■ What needs to be done:
Copy out exactly the lines below that run from the one holding "Viewport: 399px width, 294px" to the one holding "Task: Click the", keeping both of those lines and no others.

■ Data listing:
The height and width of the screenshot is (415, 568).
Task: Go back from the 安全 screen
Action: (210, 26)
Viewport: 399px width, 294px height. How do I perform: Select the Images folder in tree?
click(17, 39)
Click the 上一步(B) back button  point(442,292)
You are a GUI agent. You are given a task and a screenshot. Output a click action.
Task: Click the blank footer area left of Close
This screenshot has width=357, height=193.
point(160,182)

---

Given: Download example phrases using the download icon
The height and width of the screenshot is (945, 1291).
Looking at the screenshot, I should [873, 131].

* * *

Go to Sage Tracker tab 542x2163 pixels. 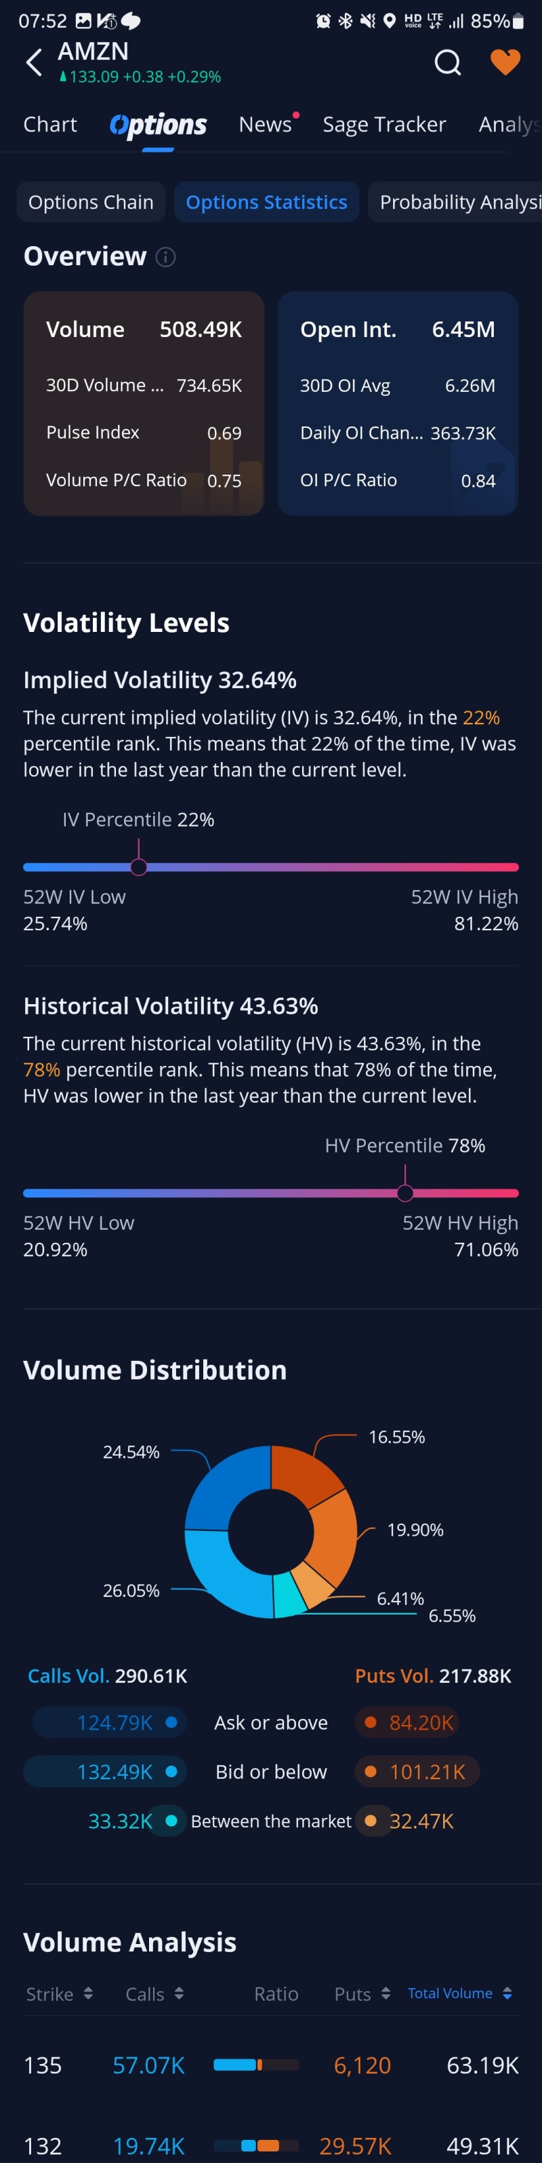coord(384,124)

■ Result of the task:
Viewport: 399px width, 294px height. How do I perform: Select the Images folder in tree?
click(17, 39)
Click the 上一步(B) back button  point(442,292)
You are a GUI agent. You are given a task and a screenshot. Output a click action.
Task: Click the blank footer area left of Close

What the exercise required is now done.